Ketika orang bertanya alasan saya mengapa memilih departemen AGH, cukup membuat saya banyak berpikir dan sedikit bingung juga sejujurnya, karena banyaknya alasan yang ada untuk mendukung pemilihan saya terhadap departemen ini.

Jujur, sebenarnya departemen ini bukanlah pilihan pertama saya. Impian saya yang sesungguhnya adalah mejadi seorang dokter anak. Karena saya sangat menyukai anak kecil dan saya menyukai bidang kesehatan atau kedokteran. Saya merasa, banyak sekali ibu-ibu jaman sekarang yang memberi anaknya susu botol. Padahal, anak itu masih sangat kecil yang sangat membutuhkan ASI yang cukup, karena ASI sangat baik dan penting untuk pertumbuhan dan perkembangan anak. Sayangnya, ketika saya kursus di salah satu bimbingan belajar ternama untuk SNMPTN, nilai saya setiap Try Out (TO) selalu kurang atau minus ratusan point untuk menembus Fakultas Kedokteran Universitas Padjadjaran. Melihat kondisi tersebut, menurunlah kepercayaan diri saya. Akhirnya saya play it save, karena jika seandainya saya maksa, saya terlalu gambling besar-besaran, karena FK Unpad merupakan salah satu fakultas kedokteran terfavorit di Bandung, ditambah lagi saya mau mencoba menembus melalui jalur SNMPTN. Akhirnya, saya beranjak ke pilihan kedua saya, yaitu pertanian, dengan memilih Departemen Agronomi dan Hortikultura di Institut Pertanian Bogor. Mengapa IPB? Karena IPB adalah salah satu universitas pertanian terbaik di Indonesia.
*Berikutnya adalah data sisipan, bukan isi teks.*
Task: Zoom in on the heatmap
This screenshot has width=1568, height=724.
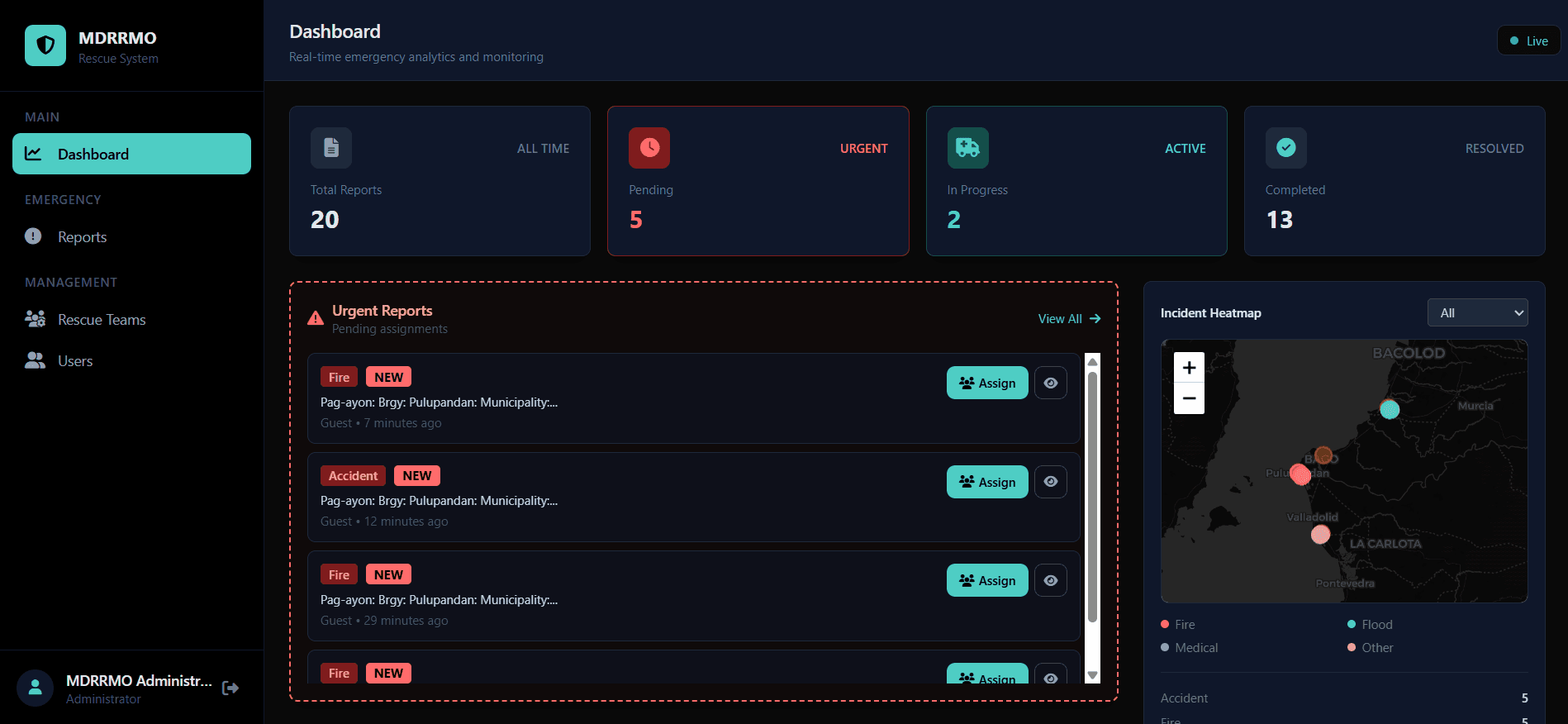Action: (1189, 368)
Meskipun cukup kecewa dengan hasil TO-TO saya tersebut, saya merasa tidak ada masalah karena akhirnya keputusan terakhir saya, saya akan menekuni bidang pertanian saja. Ketika melihat pilihan yang ada di lembar formulir SNMPTN, saya melihat jurusan Agronomi dan Hortikultura. Ketika saya bertanya kepada guru bimbingan belajar saya, dia mengatakan bahwa jurusan itu kurang lebih mengenai budidaya sayur-sayuran dan buah-buahan. Kenapa akhirnya saya tertarik dan memilih Departemen AGH tersebut?

Saya pada dasarnya memang menyukai tanam-tanaman, terutama bunga-bungaan atau tanaman hias. Karena bagi saya, ketika saya sedang bad mood, kemudian saya melihat pemandangan bunga yang indah dan cantik tersusun rapi berwarna-warni, perasaan bad mood itu perlahan menjadi hilang dan saya lupa akan perasaan tersebut. Maka dari itu, saya ingin sekali memperdalam pengetahuan saya mengenai budidaya tanaman hias tersebut. Tidak hanya tanaman hias, saya juga menyukai sayur dan buah. Oleh karena itu, saya merasa jurusan ini cocok untuk saya pilih.

Akhirnya, dengan harapan saya untuk menambah wawasan saya mengenai pertanian dan suatu saat nanti dapat berkecimpung di dunia hortikultura dengan keberhasilan yang memuaskan, saya memilih Departemen Agronomi dan Hortikultura di Institut Pertanian Bogor.